Some interesting stats from Isuzu show that there’s a growing trend towards auto boxes and more than a third of all sales now have the ‘lazy’ gearchange – 10 years ago it would have been 80% in favour of manual gears.

On the V-Cross, it’s hard to imagine why you would ever opt for the manual change, even though it tends to be about £1500 cheaper. The old argument was that you needed a manual for towing, but that simply not the case any more, as all of the auto boxes are now more intelligent and can match the load and conditions pretty well – probably better than most drivers!.

I didn’t manage to get a trailer on the V-Cross on test, but did have a payload on the flat bed of more than half a tonne. It handled that with ease and as with all pick-ups, it actually handles much better when there’s a few kilos in the back.

Most of the D-Max range have an impressive array of extras like rear parking sensors and keyless entry, with push-button start, as well as a seven-inch colour touch screen that’s compatible with Apple CarPlay and Android Auto for phone and tablet connection.

The V-Cross version gets a nine-inch screen, with CD player and phone hook-up plus a reversing camera that’s a handy gizmo for hooking up trailers. There’s also the bliss of heated front seats, plus dual zone climate control.

Other add-ons for the V-Cross include full leather seating and distinctive 18-inch black chrome alloy wheels. And, in common with the entire range, there’s a 125,000-mile/five-year warranty to back up your purchase. On styling, the D-Max ticks the box of looking more workhorse than a ‘surfer special’ and the bold new radiator grill gives it a pretty butch front end.

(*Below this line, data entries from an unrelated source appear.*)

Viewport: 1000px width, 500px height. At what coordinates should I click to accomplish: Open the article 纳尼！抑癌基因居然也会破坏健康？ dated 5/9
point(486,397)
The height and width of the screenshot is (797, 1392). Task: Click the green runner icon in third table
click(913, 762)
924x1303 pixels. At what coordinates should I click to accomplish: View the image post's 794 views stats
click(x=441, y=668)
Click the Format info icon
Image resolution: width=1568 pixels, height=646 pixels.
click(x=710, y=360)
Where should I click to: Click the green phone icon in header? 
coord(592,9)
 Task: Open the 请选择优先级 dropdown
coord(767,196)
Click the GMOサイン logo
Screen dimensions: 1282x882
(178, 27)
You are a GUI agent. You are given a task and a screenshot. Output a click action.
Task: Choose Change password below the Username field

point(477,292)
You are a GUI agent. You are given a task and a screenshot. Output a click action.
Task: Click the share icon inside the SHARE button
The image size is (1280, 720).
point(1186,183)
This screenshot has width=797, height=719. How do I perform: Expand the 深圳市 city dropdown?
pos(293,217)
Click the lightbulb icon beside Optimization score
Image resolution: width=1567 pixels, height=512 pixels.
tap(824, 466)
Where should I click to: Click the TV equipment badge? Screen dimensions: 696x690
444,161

Inside, rear seat passengers get the benefit of a 30mm longer wheelbase on the latest D-Max models and so there’s no need to feel cramped in the second row – even for those with longer legs – and entry is made easier by the fact that the B-pillar is shunted 25mm further forward which means accessing the rear seating space is much easier.

The published cost of the V-Cross as tested was £36,999 which is pretty favourable when up against the Ford and Toyota competition, plus another thing to bear in mind is that if Isuzu wants to hit its target of 10,000-unit sales by next year, there’s sure to be some deals going!